JS: Add regression test for YAML extraction

[henrymercer]

CodeQL 2.25.0 updated SnakeYAML to version 2.3. However this version of SnakeYAML has a bug where it crashes with an IndexOutOfBoundsException when a Unicode surrogate pair (e.g. an emoji) straddles the 1024 character internal buffer boundary. This happens because the high surrogate can end up as the last character in the data window, and the reader tries to read the low surrogate past the end of the buffer.

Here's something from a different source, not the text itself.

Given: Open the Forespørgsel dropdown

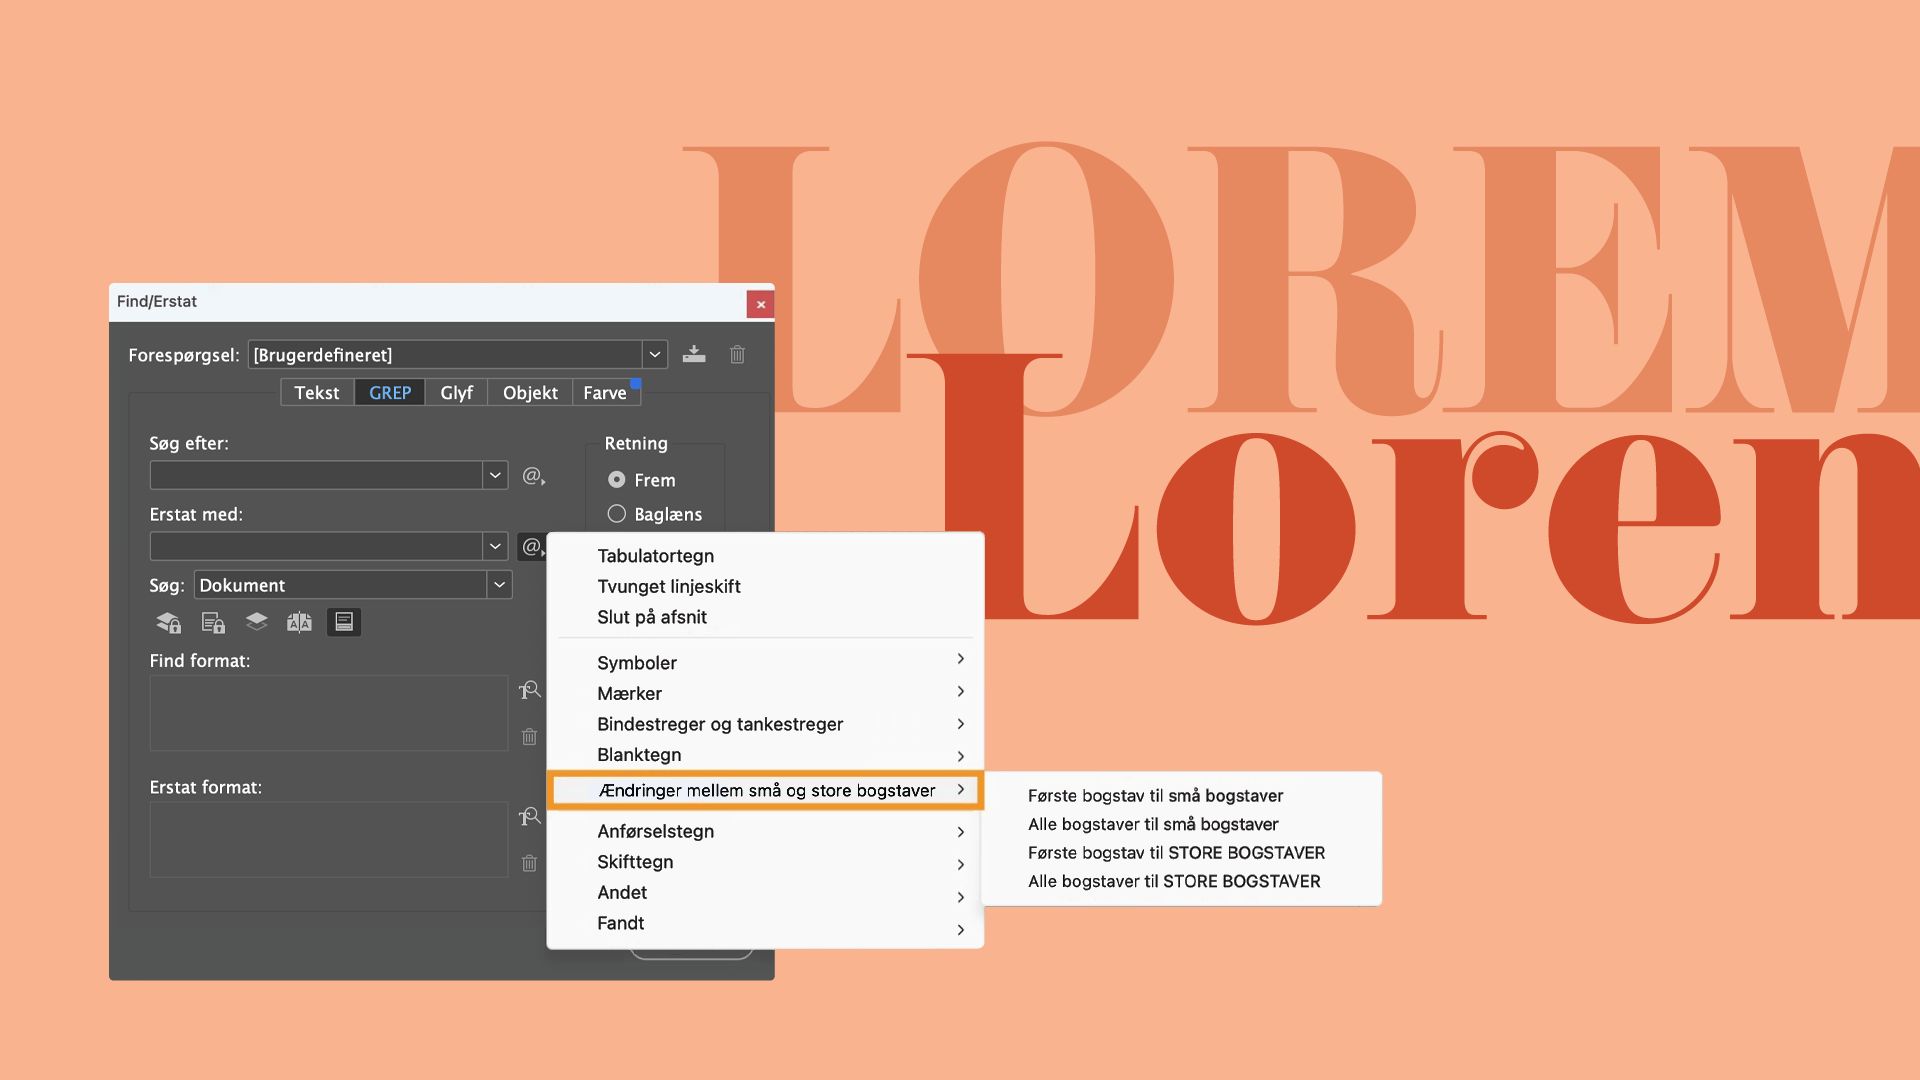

This caused languages that extract YAML, most notably JavaScript and Actions, to fail when the codebase contained a YAML file with an emoji at an unlucky position in the file.

This PR adds a regression test to validate the fix (when it's in), and help avoid regressions.

[Copilot]

Pull request overview

Adds a JavaScript YAML-extractor regression test for the SnakeYAML 2.3 surrogate-pair-at-buffer-boundary crash described in the PR.

Changes:

• Add a crafted YAML input containing an emoji positioned to exercise the internal 1024-char buffer boundary behavior.
• Add the corresponding expected TRAP output for YAML extraction.

Reviewed changes

Copilot reviewed 2 out of 2 changed files in this pull request and generated 2 comments.

File	Description
javascript/extractor/tests/yaml/input/emoji_buffer_boundary.yml	New YAML input intended to reproduce the surrogate-pair boundary condition.
javascript/extractor/tests/yaml/output/trap/emoji_buffer_boundary.yml.trap	Expected TRAP output for the new YAML input, used by the extractor TRAP comparison tests.

[geoffw0]

This PR adds a regression test to validate the fix (when it's in)

So what is the .trap we're seeing now? I was expecting some kind of evidence of a crash.

[henrymercer]

It's the TRAP from running the test with the YAML extraction fix applied — once that fix is merged to main internally, we should be able to rerun this test and have it pass.

[geoffw0]

In which case I'll approve, obviously this won't be mergeable until the above has happened.